_Source passage_
# # #

This might have been the year when Pope Francis would have seen his work completed. Instead, Covid-19 pitched the world into turmoil and darkness, with its future in the balance, and gave its most prominent spiritual leader his greatest challenge – and opportunity
This will be seen by historians as the year Pope Francis relaunched his pontificate just as it was supposed to be winding down: 2020 was going to be the year in which his cycle of teaching and reforms would be concluded. Then Covid-19 landed the Pope an unexpected new global mission: to be the storm pilot leading God’s People through the tempest to a new horizon of possibility.
This unexpected turnaround has happened before in his life, most recently in 2012-13, when Cardinal Jorge Mario Bergoglio turned 75 and offered Benedict XVI his resignation as archbishop of Buenos Aires. He began to put his papers in order and plan his retirement. Instead, he found himself called to Rome, and to what he likes laughingly to call a “change of diocese”.

# # #

_Excerpted records_
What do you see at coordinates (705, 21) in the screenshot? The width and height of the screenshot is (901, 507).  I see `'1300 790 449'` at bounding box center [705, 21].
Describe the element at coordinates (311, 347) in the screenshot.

# # #

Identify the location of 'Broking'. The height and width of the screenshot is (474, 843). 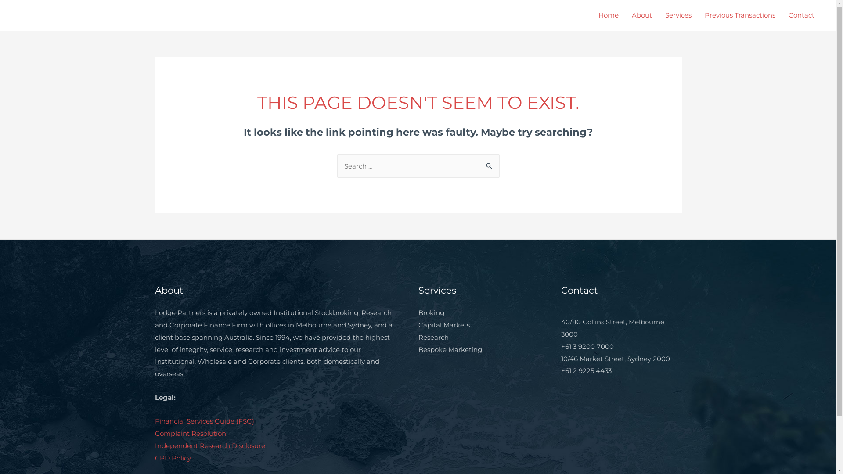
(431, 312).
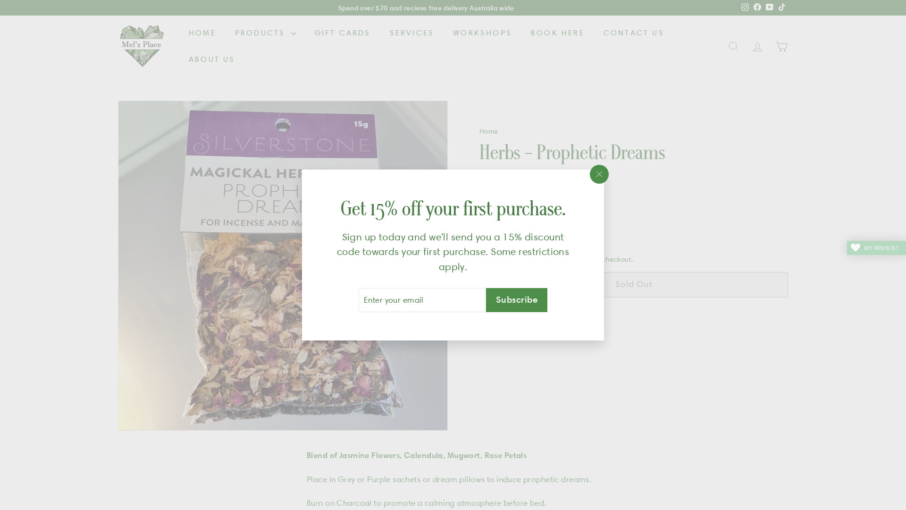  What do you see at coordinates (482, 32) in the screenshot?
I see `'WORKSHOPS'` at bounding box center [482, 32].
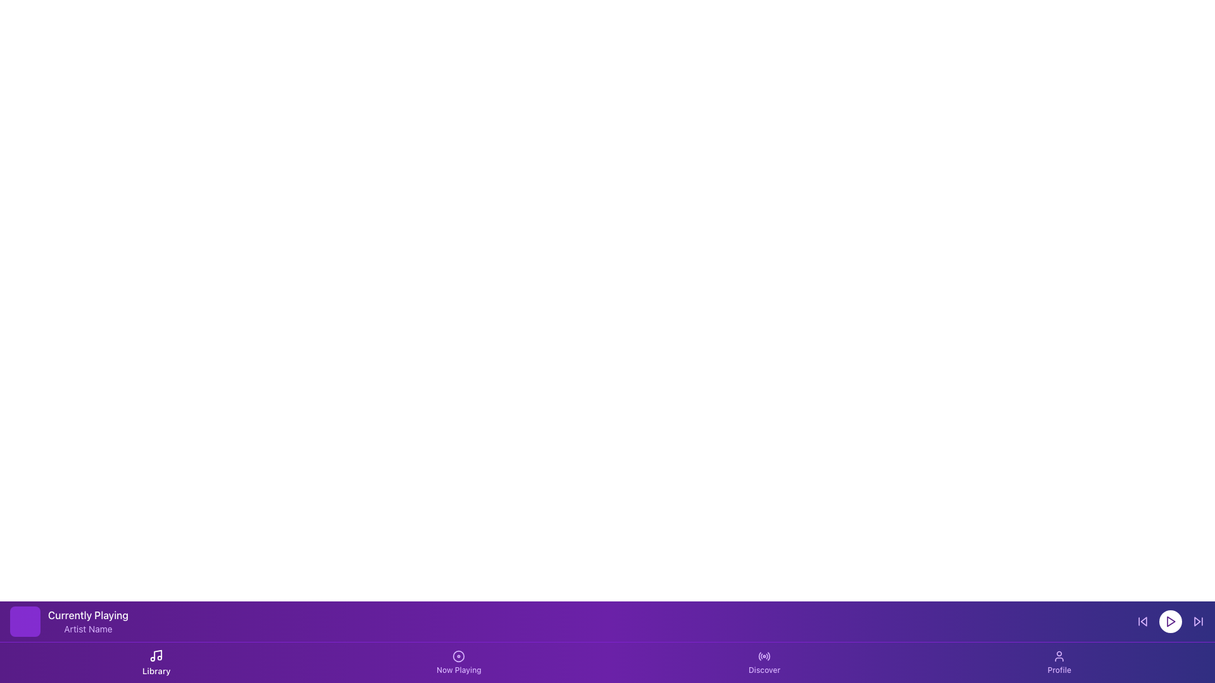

# # #

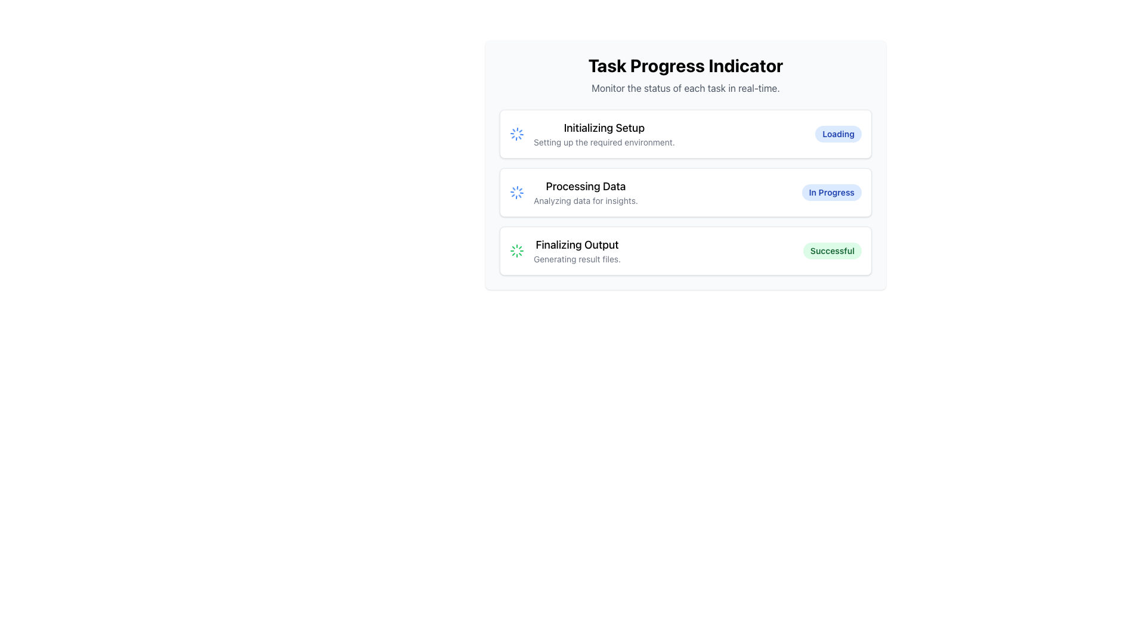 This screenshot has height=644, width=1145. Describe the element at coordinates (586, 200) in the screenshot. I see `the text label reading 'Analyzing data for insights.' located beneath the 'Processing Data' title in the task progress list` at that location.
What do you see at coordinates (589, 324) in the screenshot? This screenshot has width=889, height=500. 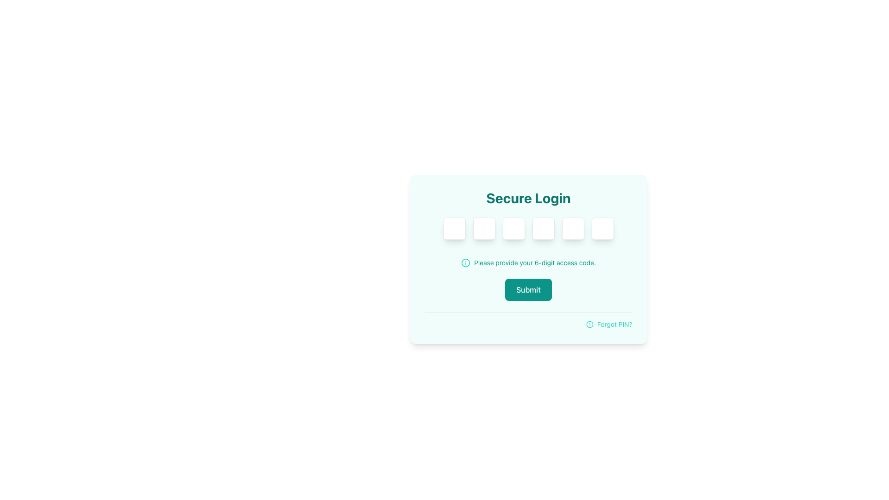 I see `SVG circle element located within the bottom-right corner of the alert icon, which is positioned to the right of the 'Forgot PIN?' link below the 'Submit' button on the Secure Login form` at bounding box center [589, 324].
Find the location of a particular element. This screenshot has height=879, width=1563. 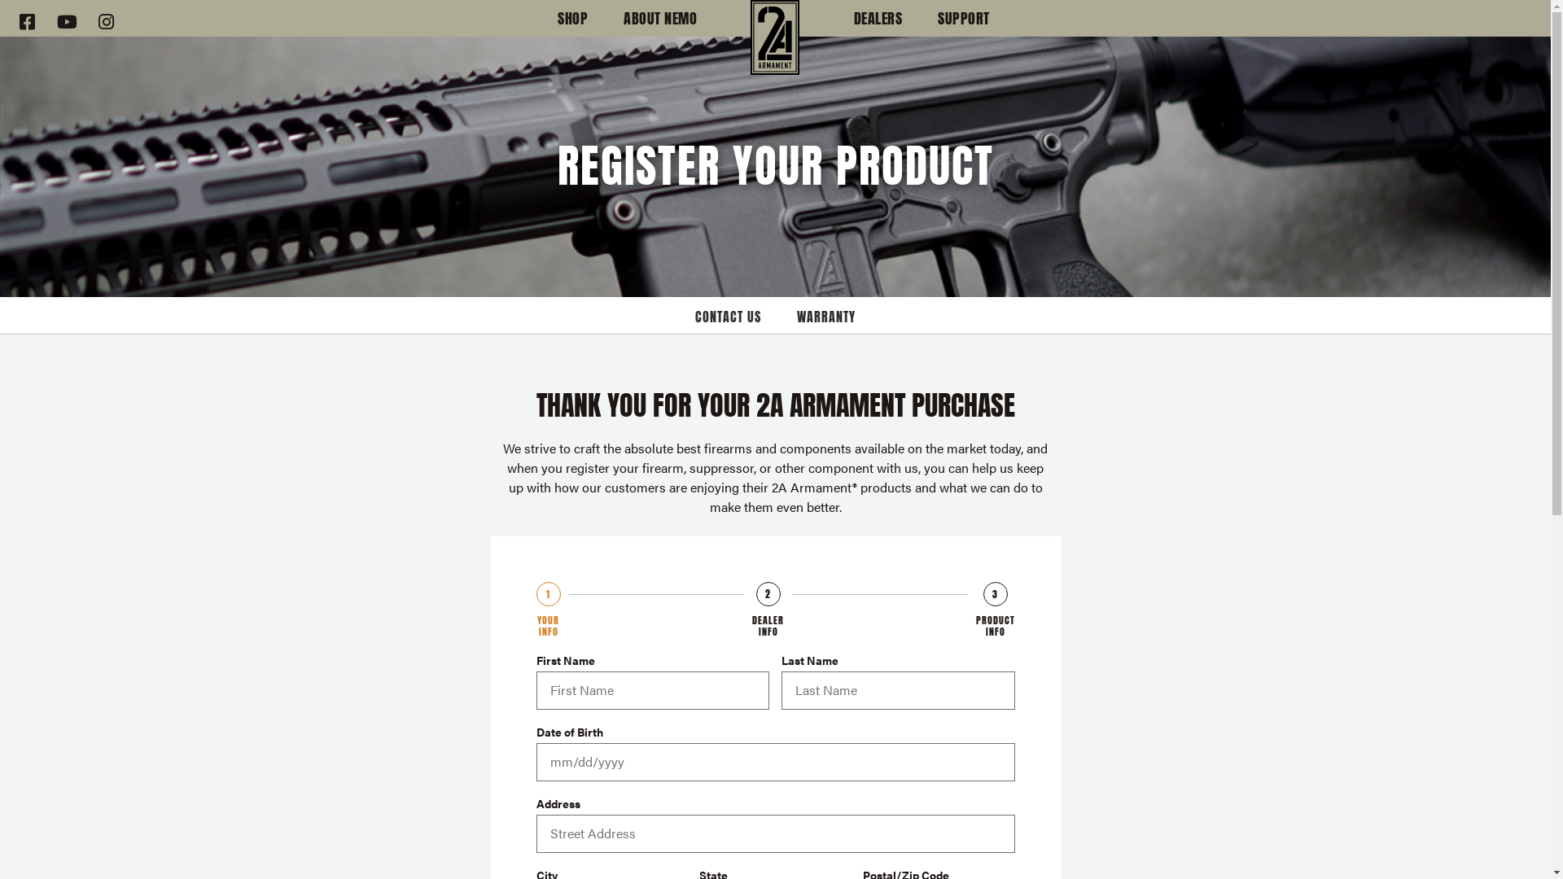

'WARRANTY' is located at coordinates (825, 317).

# # #

_Task requirements_
(A) Using the passage on Pope Francis, say yes or no to each statement below and quote the exact words of the passage that decide it: (i) 2020 had been expected to bring his cycle of teaching and reforms to a close; (ii) Bergoglio offered Benedict XVI his resignation as archbishop of Buenos Aires when he turned 75; (iii) Bergoglio likes to call his move to Rome a promotion.
(B) Pick up the passage on Pope Francis after its last sentence and carry it on.
The entries have nothing to do with this.

_Answers to the problems_
(A)
(i) Yes: "2020 was going to be the year in which his cycle of teaching and reforms would be concluded"
(ii) Yes: "when Cardinal Jorge Mario Bergoglio turned 75 and offered Benedict XVI his resignation as archbishop of Buenos Aires"
(iii) No: "what he likes laughingly to call a “change of diocese”"

(B)
There is no evidence that Francis had been getting ready to retire in 2020. But he had seen it as the conclusion of a “seven-year plan” (it had originally been a five-year plan, but when the strength of the opposition to his reforms became clear, he decided to extend it). This was to be the year that the reorganisation of how the Vatican serves the life of the Church would be bedded down in a new constitution, when the financial reorganisation came together, and when the various pastoral reforms – in the selection of bishops and cardinals, the training of priests, the anti-abuse measures – acquired citizenship in the Church.